Mahaulepu Heritage Coastal Beach Trail
The great thing about this coastline hike is that there are several trails that run parallel to the island’s southern shore (with varying degrees of difficulty). The one closest to the ocean is more technical, and if you’re on the way back, the inland trails are friendlier and easier on the feet. Bring plenty of water and start early at Shipwreck Beach. From there, you’ll hike through different ecosystems and across sand and lava rock along the ocean (and curiously enough, along the edge of a golf course for part of it). The trail will lead you to either a semisecluded beach or Makauwahi Cave, a limestone formation that requires a good army crawl to enter.
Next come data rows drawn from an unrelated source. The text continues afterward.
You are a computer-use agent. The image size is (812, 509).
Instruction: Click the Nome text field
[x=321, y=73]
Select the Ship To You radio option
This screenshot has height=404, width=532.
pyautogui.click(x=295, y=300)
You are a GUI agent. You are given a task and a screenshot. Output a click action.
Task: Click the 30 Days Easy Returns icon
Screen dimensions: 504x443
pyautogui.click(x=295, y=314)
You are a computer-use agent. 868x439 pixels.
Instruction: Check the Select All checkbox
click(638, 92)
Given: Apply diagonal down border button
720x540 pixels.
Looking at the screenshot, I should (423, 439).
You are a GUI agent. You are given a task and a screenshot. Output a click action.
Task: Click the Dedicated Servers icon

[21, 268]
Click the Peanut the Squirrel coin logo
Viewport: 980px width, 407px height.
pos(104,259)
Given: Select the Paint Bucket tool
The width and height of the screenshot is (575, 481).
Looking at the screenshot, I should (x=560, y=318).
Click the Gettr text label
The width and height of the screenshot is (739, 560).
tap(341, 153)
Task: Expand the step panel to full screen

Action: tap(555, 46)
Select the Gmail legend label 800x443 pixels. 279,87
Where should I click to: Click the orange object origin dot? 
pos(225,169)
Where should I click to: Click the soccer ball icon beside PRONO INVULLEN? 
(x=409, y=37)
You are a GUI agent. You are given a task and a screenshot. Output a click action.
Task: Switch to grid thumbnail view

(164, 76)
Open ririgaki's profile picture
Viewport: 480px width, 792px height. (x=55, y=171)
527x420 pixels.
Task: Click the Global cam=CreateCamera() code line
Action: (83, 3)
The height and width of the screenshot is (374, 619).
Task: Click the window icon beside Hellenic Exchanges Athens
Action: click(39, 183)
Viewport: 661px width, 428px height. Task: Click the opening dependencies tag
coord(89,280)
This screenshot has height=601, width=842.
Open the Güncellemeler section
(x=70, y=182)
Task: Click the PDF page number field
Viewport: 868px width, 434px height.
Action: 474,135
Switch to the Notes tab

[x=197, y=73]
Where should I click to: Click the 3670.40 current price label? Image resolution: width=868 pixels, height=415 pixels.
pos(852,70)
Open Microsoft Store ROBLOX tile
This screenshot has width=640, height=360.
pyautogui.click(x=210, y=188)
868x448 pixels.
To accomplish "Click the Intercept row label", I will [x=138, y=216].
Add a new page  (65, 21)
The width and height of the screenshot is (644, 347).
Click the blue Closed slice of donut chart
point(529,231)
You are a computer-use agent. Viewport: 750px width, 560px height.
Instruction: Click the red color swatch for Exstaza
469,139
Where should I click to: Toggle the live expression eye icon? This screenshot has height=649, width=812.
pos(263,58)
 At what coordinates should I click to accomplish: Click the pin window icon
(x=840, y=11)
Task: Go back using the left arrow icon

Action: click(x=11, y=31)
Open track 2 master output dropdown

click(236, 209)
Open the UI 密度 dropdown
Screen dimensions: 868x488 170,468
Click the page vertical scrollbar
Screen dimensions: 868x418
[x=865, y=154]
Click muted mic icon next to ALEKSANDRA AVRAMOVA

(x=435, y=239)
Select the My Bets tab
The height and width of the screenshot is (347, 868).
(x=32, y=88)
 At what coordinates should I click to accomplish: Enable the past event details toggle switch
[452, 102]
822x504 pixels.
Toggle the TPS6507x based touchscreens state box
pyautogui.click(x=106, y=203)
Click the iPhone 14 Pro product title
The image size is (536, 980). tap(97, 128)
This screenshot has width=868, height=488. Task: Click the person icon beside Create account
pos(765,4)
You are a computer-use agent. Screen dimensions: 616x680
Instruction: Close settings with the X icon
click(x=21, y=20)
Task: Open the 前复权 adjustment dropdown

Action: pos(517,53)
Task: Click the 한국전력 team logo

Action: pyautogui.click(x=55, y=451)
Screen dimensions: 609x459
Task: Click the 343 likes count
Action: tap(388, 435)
Kilauea Point National Wildlife Refuge
If you’re not into birdwatching this wildlife reserve is worth visiting for the insanely beautiful ocean view and the historic lighthouse alone. But if you are a birder, you’ve come to the perfect place. It’s that easy to spot many different species up close and personal here—the seabirds often fly really low, which makes for a pretty magical experience. Images courtesy of USFWS.
Hwy. 50, Waimea
Your rental car contract will prohibit you from accessing this beach—and should you attempt it, you'll understand why. The road is terrible, but the beach at its end is incredible. At 17-miles long, its one of Hawaii's longest beaches and it is vast and stunning and more or less empty. It abuts the Napali Coast and shares those epic views. Similarly, it faces the open ocean and the waves are intense, making the water only safe for strong swimmers. Most visitors come to walk the beach.
Anini Beach, Kalihiwai
Protected even in strong surf by what is, in fact, Hawaii’s largest coral reef, the crystal-clear waters of Anini (which was called Wanini until a hurricane knocked the W off the sign, and the locals decided to leave it) are shallow and calm enough for little ones. Better yet, there’s ample public parking, and grassy picnic spots abound.
Hanapepe Friday Art Night
Every Friday night from 5pm-9pm, you’ll find a community festival and art walk in the cute little town of Hanapepe, stocked with local vendors and food stalls. There are more than a dozen art galleries, too, where local artists mingle, along with live music (and gorgeous sunsets). Kids love it, too.
Kayak Wailua River & Hike to Waterfall
Wailua River State Park, Wailua
This stunning natural adventure takes you up the Wailua River by kayak, followed by a short hike to a secret enclosure with a gorgeous waterfall; it’s pretty easy to do on your own, though there are tours as well. The trip takes about four hours roundtrip—don’t forget to pack a lunch.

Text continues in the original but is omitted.